**WHAT IS BEING ASKED:**
The full set of records must be set down verbatim.

**LISTED RECORDS:**
━━━━━━━━━━

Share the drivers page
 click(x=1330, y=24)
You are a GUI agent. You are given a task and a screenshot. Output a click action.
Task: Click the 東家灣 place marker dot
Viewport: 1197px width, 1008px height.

━━━━━━━━━━

**RESULT OF THE EXERCISE:**
Share the drivers page
 click(x=1330, y=24)
You are a GUI agent. You are given a task and a screenshot. Output a click action.
Task: Click the 東家灣 place marker dot
Viewport: 1197px width, 1008px height.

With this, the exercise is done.